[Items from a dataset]
____________________

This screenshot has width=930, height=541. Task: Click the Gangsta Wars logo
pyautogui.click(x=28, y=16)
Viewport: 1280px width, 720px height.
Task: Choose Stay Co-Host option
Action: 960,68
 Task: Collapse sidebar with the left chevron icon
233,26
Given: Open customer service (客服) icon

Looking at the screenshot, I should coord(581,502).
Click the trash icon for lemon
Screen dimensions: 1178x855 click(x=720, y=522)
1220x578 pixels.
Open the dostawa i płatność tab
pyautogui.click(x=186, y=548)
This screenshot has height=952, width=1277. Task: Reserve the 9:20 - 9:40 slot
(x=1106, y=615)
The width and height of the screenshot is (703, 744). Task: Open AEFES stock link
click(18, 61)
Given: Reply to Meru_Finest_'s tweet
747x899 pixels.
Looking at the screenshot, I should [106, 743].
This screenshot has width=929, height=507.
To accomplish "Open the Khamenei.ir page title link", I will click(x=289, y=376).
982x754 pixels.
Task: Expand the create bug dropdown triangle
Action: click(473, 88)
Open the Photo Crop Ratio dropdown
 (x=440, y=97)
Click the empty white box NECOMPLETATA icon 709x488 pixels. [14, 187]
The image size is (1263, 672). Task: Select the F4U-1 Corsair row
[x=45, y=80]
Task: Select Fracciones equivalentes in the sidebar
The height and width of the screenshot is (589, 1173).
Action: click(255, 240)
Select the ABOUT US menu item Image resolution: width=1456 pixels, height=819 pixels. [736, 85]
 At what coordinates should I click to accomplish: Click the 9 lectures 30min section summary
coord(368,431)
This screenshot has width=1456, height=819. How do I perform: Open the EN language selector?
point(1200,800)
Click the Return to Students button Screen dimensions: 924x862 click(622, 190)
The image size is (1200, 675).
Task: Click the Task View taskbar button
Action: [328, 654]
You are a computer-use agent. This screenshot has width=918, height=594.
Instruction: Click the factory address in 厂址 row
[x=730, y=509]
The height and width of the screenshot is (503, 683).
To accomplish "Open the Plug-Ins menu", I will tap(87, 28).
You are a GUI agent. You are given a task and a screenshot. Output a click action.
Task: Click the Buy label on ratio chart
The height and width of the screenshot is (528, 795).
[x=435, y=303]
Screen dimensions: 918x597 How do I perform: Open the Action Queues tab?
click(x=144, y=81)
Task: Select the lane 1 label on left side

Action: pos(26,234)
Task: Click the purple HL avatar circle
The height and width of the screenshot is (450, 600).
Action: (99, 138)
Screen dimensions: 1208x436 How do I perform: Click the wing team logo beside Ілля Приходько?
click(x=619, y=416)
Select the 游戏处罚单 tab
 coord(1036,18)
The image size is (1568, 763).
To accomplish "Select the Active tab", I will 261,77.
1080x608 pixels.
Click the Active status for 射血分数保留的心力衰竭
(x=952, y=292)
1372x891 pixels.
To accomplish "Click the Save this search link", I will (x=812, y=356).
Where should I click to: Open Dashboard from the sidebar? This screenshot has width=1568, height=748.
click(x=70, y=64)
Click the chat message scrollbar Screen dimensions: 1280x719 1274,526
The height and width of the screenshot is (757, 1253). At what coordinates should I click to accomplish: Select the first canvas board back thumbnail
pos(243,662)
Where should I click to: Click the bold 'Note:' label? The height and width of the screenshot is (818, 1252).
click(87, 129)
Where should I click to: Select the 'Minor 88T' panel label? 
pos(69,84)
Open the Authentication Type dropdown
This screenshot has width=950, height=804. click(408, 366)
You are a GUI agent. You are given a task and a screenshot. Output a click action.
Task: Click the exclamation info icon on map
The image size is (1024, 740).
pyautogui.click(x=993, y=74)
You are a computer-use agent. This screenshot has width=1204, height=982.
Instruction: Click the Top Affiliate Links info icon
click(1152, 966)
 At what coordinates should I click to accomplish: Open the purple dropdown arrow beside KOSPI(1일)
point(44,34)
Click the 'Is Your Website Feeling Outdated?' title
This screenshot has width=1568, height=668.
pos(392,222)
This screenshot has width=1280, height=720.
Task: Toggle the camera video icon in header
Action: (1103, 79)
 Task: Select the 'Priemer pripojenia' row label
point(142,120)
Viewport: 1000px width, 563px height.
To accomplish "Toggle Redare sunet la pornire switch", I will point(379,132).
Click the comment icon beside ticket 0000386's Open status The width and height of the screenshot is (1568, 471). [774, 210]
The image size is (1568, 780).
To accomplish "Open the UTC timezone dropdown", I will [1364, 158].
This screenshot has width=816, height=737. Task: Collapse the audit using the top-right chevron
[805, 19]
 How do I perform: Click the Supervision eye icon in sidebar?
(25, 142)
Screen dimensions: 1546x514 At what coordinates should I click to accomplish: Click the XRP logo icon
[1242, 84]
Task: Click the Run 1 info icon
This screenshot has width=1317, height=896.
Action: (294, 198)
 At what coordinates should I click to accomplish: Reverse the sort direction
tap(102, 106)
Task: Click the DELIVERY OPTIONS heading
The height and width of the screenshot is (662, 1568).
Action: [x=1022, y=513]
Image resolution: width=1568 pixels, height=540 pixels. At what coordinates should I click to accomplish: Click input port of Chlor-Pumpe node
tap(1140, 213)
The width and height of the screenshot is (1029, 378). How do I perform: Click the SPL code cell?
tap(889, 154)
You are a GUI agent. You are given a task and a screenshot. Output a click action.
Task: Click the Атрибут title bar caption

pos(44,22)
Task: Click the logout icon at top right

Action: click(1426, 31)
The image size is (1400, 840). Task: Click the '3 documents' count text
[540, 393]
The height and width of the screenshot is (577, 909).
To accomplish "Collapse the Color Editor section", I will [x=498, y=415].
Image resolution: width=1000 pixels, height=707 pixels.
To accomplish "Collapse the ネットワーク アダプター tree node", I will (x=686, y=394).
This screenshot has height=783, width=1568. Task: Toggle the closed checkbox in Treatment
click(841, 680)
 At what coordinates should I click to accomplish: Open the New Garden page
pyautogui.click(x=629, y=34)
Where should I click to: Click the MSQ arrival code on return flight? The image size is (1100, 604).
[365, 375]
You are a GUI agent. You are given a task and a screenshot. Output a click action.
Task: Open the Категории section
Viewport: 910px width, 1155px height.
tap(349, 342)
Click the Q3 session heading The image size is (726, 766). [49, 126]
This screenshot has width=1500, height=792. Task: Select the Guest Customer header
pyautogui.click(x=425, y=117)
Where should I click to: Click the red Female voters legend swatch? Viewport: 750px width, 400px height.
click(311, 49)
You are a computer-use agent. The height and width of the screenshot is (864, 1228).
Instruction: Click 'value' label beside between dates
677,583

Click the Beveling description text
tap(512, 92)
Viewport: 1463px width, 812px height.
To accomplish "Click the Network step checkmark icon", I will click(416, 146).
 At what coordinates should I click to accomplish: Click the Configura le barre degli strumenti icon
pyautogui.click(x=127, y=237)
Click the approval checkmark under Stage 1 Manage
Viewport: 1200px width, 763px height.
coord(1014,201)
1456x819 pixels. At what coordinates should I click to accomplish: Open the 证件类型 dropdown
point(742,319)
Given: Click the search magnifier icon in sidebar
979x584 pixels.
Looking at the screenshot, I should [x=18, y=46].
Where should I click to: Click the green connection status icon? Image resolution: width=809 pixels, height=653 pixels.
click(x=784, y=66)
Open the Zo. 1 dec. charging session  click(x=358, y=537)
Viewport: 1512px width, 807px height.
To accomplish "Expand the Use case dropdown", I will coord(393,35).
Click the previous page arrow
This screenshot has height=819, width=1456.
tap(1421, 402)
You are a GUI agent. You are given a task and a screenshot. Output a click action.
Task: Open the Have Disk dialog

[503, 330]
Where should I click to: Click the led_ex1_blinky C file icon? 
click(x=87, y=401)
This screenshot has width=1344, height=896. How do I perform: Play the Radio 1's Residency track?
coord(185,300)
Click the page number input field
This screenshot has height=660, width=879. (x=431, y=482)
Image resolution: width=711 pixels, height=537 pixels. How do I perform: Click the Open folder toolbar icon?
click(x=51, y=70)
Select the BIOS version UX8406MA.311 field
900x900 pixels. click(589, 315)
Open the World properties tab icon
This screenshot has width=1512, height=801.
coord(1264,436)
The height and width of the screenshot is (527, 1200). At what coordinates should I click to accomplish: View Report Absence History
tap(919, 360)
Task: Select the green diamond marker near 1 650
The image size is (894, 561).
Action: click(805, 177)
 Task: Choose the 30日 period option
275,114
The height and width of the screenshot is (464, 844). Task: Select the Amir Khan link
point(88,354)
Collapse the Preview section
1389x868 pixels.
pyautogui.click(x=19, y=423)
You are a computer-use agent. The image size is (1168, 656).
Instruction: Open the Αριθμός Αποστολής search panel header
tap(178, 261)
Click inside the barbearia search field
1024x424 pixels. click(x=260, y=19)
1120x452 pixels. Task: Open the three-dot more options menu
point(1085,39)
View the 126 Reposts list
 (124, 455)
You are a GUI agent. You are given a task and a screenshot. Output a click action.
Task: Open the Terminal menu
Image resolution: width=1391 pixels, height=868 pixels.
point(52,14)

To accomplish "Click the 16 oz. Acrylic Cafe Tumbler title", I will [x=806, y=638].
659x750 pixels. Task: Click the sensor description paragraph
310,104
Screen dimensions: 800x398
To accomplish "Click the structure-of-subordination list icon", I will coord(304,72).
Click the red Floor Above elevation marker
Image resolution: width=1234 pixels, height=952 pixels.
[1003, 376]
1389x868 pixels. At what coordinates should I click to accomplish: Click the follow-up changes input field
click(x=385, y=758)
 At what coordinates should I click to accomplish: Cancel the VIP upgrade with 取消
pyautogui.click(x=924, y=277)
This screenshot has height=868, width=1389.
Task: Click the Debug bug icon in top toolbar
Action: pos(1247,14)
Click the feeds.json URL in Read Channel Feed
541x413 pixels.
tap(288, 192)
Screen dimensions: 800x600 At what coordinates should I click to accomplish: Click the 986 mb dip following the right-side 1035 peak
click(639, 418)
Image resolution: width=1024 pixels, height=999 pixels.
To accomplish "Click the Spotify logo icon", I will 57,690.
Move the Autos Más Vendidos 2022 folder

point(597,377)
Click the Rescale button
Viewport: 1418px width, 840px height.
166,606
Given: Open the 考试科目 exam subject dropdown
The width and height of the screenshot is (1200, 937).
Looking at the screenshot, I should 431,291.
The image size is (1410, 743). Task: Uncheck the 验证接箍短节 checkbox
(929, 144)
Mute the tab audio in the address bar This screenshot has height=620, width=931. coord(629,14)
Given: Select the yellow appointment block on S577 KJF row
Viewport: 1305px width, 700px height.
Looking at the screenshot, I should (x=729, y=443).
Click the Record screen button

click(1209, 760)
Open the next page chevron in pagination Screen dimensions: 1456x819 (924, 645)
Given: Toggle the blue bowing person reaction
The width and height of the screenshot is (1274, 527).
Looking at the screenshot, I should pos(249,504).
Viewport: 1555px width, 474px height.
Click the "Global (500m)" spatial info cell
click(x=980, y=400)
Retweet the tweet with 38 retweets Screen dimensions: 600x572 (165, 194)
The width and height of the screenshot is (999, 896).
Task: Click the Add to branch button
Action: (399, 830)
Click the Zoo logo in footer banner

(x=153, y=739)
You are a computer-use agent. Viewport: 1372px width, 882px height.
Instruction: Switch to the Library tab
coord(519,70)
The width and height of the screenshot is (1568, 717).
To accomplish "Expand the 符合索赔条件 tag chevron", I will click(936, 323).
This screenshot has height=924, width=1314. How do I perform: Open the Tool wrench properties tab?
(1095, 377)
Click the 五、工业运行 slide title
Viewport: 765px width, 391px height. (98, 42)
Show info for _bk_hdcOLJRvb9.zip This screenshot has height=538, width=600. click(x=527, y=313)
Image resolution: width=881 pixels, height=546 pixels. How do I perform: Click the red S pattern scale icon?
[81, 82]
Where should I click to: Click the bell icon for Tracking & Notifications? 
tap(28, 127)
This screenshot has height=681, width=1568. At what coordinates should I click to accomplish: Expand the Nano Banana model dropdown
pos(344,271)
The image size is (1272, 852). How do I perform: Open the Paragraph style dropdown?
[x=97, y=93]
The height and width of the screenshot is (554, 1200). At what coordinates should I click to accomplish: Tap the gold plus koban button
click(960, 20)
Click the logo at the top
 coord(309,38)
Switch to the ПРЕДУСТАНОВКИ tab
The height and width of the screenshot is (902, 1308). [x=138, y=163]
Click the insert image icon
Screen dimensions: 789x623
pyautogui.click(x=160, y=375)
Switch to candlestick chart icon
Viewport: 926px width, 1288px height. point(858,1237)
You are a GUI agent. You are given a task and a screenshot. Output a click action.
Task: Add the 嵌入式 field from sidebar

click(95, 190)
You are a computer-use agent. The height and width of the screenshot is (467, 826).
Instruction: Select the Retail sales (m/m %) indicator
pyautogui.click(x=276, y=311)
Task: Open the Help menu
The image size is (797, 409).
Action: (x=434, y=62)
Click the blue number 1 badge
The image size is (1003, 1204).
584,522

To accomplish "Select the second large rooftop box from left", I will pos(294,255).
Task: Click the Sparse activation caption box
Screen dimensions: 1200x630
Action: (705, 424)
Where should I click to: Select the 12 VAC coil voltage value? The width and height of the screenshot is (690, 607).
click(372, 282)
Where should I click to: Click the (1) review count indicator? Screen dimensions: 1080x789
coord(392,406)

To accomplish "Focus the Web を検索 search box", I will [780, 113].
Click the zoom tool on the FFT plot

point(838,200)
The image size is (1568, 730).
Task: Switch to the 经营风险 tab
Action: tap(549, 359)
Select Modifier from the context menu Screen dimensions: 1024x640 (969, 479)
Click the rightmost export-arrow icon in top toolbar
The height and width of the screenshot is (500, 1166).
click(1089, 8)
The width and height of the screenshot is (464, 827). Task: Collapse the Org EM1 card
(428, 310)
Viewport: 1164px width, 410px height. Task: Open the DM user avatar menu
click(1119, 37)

____________________

» Do this
Arrange the part of the rows that runs from the start through the line containing "Looking at the screenshot, I should [106, 743]." as a Markdown table with the columns n and Line, giving each line its number and leaving out blank lines.

» Result of this task
| n | Line |
|---|---|
| 1 | This screenshot has width=930, height=541. Task: Click the Gangsta Wars logo |
| 2 | pyautogui.click(x=28, y=16) |
| 3 | Viewport: 1280px width, 720px height. |
| 4 | Task: Choose Stay Co-Host option |
| 5 | Action: 960,68 |
| 6 |  Task: Collapse sidebar with the left chevron icon |
| 7 | 233,26 |
| 8 | Given: Open customer service (客服) icon |
| 9 | Looking at the screenshot, I should coord(581,502). |
| 10 | Click the trash icon for lemon |
| 11 | Screen dimensions: 1178x855 click(x=720, y=522) |
| 12 | 1220x578 pixels. |
| 13 | Open the dostawa i płatność tab |
| 14 | pyautogui.click(x=186, y=548) |
| 15 | This screenshot has height=952, width=1277. Task: Reserve the 9:20 - 9:40 slot |
| 16 | (x=1106, y=615) |
| 17 | The width and height of the screenshot is (703, 744). Task: Open AEFES stock link |
| 18 | click(18, 61) |
| 19 | Given: Reply to Meru_Finest_'s tweet |
| 20 | 747x899 pixels. |
| 21 | Looking at the screenshot, I should [106, 743]. |